After studying the indigenous language and culture for nearly a year,
Adkins moved to Ethiopia as part of a Thomas R. Pickering Foreign
Affairs Fellowship.
John Wysham, head of the Ethiopia desk at the State Department, said he
was unable to provide details about Adkins' death or the homicide
"The trouble here is that it is a crime scene we are talking about,"
Wysham said. "It wasn't like he fell off a rock and hit his head."
He added, "We'd love to talk about it and stop some of these rumors but
we cannot."
Wysham said that he has been in contact with the Ethiopian embassy and
Ethopian police forces about the ongoing investigation.
A Foreign Service officer also stationed in Africa is planning to
accompany Adkins' body from Ethiopia to the United States, Wysham said.
The casket will be transported by military aircraft.
Ginny Boncy, a member of the State Department's casualty assistance
department, said Adkins was in the first year of his assignment and
performing consular work for the State Department.
Consular work typically includes providing services like assisting
Americans in distress and handling visas and passports.
Though Adkins' father could not be reached for comment, senior Michael
Geremia, one of Adkins' best friends, described the Ohio native as
"selfless, hardworking, confident, funny, charming, articulate, a
scholar and a gentleman."
"The world has lost someone who had so much to offer. I miss him
tremendously," Geremia said. "When I received word of his death on
Monday, which would have been his 26th birthday, a piece of me died in
Geremia said that he last spoke to Adkins on Sunday, Jan. 25, when the
two friends started to plan Adkins' summer vacation in D.C.

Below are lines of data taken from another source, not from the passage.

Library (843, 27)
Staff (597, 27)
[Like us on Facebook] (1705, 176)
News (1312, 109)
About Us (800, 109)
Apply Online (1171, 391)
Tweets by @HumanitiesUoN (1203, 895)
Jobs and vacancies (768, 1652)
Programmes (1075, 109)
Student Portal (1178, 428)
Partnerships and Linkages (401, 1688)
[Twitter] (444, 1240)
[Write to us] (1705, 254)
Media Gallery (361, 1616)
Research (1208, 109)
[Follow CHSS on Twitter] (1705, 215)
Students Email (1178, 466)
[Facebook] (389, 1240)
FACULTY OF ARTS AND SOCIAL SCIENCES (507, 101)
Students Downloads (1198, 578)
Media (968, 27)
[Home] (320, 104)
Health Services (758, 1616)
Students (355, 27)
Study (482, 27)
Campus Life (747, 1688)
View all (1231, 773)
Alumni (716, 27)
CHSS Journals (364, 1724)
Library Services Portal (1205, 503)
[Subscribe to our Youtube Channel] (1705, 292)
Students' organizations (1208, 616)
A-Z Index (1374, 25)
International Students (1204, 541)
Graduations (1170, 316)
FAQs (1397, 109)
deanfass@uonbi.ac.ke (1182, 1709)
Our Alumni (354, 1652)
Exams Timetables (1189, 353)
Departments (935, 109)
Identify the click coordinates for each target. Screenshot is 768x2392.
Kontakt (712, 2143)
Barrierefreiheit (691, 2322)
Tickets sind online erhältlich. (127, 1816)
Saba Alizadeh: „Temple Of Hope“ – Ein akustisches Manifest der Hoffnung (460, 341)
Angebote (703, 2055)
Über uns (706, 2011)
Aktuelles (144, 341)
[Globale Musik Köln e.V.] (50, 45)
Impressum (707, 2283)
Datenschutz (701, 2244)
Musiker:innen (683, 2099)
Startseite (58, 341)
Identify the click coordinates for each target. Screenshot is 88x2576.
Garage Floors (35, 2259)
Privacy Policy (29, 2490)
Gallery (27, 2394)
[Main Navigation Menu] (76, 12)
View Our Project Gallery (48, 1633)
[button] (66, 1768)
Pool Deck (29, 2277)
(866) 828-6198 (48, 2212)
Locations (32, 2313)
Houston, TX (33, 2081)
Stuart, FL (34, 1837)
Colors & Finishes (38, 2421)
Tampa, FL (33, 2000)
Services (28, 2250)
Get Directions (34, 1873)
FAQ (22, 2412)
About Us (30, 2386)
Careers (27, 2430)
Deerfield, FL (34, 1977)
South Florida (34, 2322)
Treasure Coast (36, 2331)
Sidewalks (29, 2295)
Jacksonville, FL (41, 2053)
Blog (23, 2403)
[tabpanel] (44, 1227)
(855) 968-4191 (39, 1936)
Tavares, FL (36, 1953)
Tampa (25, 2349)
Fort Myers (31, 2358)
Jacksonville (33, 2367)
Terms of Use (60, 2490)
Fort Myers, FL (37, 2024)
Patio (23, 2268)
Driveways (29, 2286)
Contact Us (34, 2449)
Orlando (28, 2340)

"He was so excited to be in Africa serving his country as a diplomat,
promoting American values," Geremia said. "As much as he loved his
career, he missed the U.S."
Geremia said that despite the trials of living abroad, Adkins was
optimistic about his future as a diplomat.
"Whenever I would urge him to be safe, he would reassure me that
Ethiopia was safer than D.C.," Geremia said.
As a student in Foggy Bottom, Adkins was a leader at the Knights of
Columbus and the Newman Center, two organizations devoted to the
Catholic faith.
He served as a trustee and held several officer positions with the
Knights, including chancellor in charge of membership. After graduating,
Adkins served as state ceremonial chairman and district warren for the
Knights. In 2007, he was named Knight of the Year in D.C.
"He was friendly to everyone, incredibly devoted to his faith, and
always willing to volunteer and give of himself," said senior Conrad
Murphy, a former grand knight. "When he left for Ethiopia, we found that
it took at least three of us just to fill his shoes."
Friends and fellow members of the Knights of Columbus, including Murphy,
said Adkins will be remembered as incredibly intelligent and always
working to master a new language. He spoke French, Arabic and Amharic,
the official working language of Ethiopia.
Tom Saccoccia, a fellow 2007 alumnus and close friend, said Adkins will
also be remembered for his humility.
"He just wasn't a credit grabber, even though he did everything,"
Saccoccia said. "He was just an all-around good guy."
Adkins was a native of Columbus, Ohio. A Rite of Christian Burial is
planned in his honor at St. Mary's Church in his hometown.